17 | 08 | 2017
conflitti e ostacoli PDF Stampa E-mail

A chi nella vita non è mai capitato di affrontare dei periodi pieni di avversità?

A me è capitato molte volte, e posso dire che sono stati pochi i periodi di tranquillità.

Nella mia vita familiare, lavorativa, con i clienti ed i colleghi, mi trovo a dover spiegare come faccio a mantenere un attitudine positiva, come riesco a mantenere una mente propensa all'aiuto, al conforto, allo spronare a non abbattersi, a lottare, a vedere la parte migliore in ognuno di noi.

Io spiego loro, di come cerco anche sforzandomi, di mantenerla concentrata sull'avere una buona autostima, di discriminare tra pensieri positivi, e quelli negativi, per far sì che durante i miei periodi difficili e pieni di avversità, io possa reagire.

Non ho altri segreti....ma vediamo come reagiamo alle cattive notizie, alle avversità.

Vorrei però fare una semplice osservazione, che si ispira, fra l’altro, alle ricerche di un certo Andrew Weil, uno scienziato che ha studiato gli effetti fisiologici del flusso di “cattive notizie” rilasciate nella nostra mente dai quotidiani e della televisione.

Il nostro corpo reagisce molto male ad una cattiva notizia: lo stress provocato, genera numerosi effetti dannosi, quali la caduta del sistema immunitario e l’alterazione dei ritmi ormonali.

C’è però un motivo particolare per cui proprio le notizie del telegiornale risultano così dannose, ed è il fatto che non possiamo fare nulla per risolvere quella data situazione.

È questo che genera lo stress, non la negatività in sé della notizia.

Cosa ci insegna questo? Che le avversità non risolvibili da noi, che non “dipendono da noi”, possono generare molta più ansia di quelle a cui invece possiamo porre rimedio.

L’ansia è generata dal pensare continuamente al problema.
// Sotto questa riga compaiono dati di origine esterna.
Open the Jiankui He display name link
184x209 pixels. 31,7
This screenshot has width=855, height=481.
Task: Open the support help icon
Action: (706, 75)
Il problema resta lì, dato che è irrisolvibile. Perciò noi possiamo “comodamente” ritornarci più volte col pensiero, fino a generare livelli elevati di stress che ci rendono del tutto incapaci di affrontare le altre incombenze della giornata.

Telegiornale a parte, tutti noi abbiamo l’abitudine di pensare continuamente ai problemi, soprattutto se sono irrisolvibili. Possiamo però combattere questa abitudine con un’altra abitudine più costruttiva.

Possiamo ad esempio immaginare che attorno a noi vi sia un “campo di forza”, come quello che si trova in certi fumetti, elencando prima tutto ciò che si trova all’interno e poi quello che sta all’esterno.

All’interno del nostro “campo di forza” dobbiamo includere i problemi che è in nostro potere risolvere. All’esterno, invece, tutto ciò che è al di là delle nostre possibilità. Tutto quello che non “dipende da noi”.

Una volta disegnato questo schema, ovviamente ci adopereremo a risolvere ciò che è risolvibile studiando un buon piano d’azione che organizzi le soluzioni con un ordine di priorità e secondo scadenze temporali realistiche.

Quanto a quello che non si può risolvere, dovremmo semplicemente lasciarlo da parte per dedicarci solo al nostro piano d’azione.

Pensa, allora: quali sono i problemi di cui vuoi occuparti? Di cosa ti stai preoccupando inutilmente?

Si tratta di un modo molto semplice per trasformare le avversità in risultati positivi e insegnamenti utili per il futuro.

Man mano che risolvi i problemi, prendi nota di come li hai risolti. Ti potrà servire in seguito e ti darà l’idea concreta di quanto tu sia perfettamente in grado di affrontare le cose.